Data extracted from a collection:
= Beginning of Section =

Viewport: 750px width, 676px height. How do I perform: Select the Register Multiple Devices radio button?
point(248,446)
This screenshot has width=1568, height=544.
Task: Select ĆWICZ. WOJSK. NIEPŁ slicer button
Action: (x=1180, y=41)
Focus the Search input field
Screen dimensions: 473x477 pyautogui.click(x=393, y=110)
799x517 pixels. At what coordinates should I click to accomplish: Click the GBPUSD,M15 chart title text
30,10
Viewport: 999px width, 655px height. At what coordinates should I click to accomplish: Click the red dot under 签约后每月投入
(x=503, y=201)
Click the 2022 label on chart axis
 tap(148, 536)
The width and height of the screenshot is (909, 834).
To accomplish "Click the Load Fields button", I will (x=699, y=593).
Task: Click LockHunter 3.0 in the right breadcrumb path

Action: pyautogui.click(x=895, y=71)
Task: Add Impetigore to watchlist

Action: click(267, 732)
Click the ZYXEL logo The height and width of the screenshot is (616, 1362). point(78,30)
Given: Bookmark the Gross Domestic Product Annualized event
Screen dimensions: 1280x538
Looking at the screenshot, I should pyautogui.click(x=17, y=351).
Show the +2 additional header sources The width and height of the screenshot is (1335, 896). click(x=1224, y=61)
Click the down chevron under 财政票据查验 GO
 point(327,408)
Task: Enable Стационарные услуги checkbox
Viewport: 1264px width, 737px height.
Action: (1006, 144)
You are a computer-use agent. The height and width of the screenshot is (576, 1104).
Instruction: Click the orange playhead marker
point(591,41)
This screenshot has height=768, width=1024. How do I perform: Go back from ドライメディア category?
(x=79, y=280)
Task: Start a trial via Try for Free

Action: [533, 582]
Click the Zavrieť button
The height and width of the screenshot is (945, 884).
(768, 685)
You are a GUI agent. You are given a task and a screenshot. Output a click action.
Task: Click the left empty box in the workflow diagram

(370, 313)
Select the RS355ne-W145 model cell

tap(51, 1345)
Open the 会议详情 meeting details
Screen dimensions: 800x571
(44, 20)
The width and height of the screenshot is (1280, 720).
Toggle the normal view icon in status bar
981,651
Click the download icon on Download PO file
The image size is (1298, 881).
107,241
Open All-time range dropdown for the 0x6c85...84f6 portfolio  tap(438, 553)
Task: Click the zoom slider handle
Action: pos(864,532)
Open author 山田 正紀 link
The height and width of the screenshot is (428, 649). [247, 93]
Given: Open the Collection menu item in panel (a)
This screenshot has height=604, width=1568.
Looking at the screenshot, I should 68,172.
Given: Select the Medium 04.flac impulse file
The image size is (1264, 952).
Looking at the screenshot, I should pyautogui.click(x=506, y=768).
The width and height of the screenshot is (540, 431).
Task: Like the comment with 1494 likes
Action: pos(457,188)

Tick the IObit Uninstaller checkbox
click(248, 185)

= End of Section =

# [What you are asked to do]
Restate the data in full so that no line differs from the original.

# [Answer space]
Viewport: 750px width, 676px height. How do I perform: Select the Register Multiple Devices radio button?
point(248,446)
This screenshot has width=1568, height=544.
Task: Select ĆWICZ. WOJSK. NIEPŁ slicer button
Action: (x=1180, y=41)
Focus the Search input field
Screen dimensions: 473x477 pyautogui.click(x=393, y=110)
799x517 pixels. At what coordinates should I click to accomplish: Click the GBPUSD,M15 chart title text
30,10
Viewport: 999px width, 655px height. At what coordinates should I click to accomplish: Click the red dot under 签约后每月投入
(x=503, y=201)
Click the 2022 label on chart axis
 tap(148, 536)
The width and height of the screenshot is (909, 834).
To accomplish "Click the Load Fields button", I will (x=699, y=593).
Task: Click LockHunter 3.0 in the right breadcrumb path

Action: pyautogui.click(x=895, y=71)
Task: Add Impetigore to watchlist

Action: click(267, 732)
Click the ZYXEL logo The height and width of the screenshot is (616, 1362). point(78,30)
Given: Bookmark the Gross Domestic Product Annualized event
Screen dimensions: 1280x538
Looking at the screenshot, I should pyautogui.click(x=17, y=351).
Show the +2 additional header sources The width and height of the screenshot is (1335, 896). click(x=1224, y=61)
Click the down chevron under 财政票据查验 GO
 point(327,408)
Task: Enable Стационарные услуги checkbox
Viewport: 1264px width, 737px height.
Action: (1006, 144)
You are a computer-use agent. The height and width of the screenshot is (576, 1104).
Instruction: Click the orange playhead marker
point(591,41)
This screenshot has height=768, width=1024. How do I perform: Go back from ドライメディア category?
(x=79, y=280)
Task: Start a trial via Try for Free

Action: [533, 582]
Click the Zavrieť button
The height and width of the screenshot is (945, 884).
(768, 685)
You are a GUI agent. You are given a task and a screenshot. Output a click action.
Task: Click the left empty box in the workflow diagram

(370, 313)
Select the RS355ne-W145 model cell

tap(51, 1345)
Open the 会议详情 meeting details
Screen dimensions: 800x571
(44, 20)
The width and height of the screenshot is (1280, 720).
Toggle the normal view icon in status bar
981,651
Click the download icon on Download PO file
The image size is (1298, 881).
107,241
Open All-time range dropdown for the 0x6c85...84f6 portfolio  tap(438, 553)
Task: Click the zoom slider handle
Action: pos(864,532)
Open author 山田 正紀 link
The height and width of the screenshot is (428, 649). [247, 93]
Given: Open the Collection menu item in panel (a)
This screenshot has height=604, width=1568.
Looking at the screenshot, I should 68,172.
Given: Select the Medium 04.flac impulse file
The image size is (1264, 952).
Looking at the screenshot, I should pyautogui.click(x=506, y=768).
The width and height of the screenshot is (540, 431).
Task: Like the comment with 1494 likes
Action: pos(457,188)

Tick the IObit Uninstaller checkbox
click(248, 185)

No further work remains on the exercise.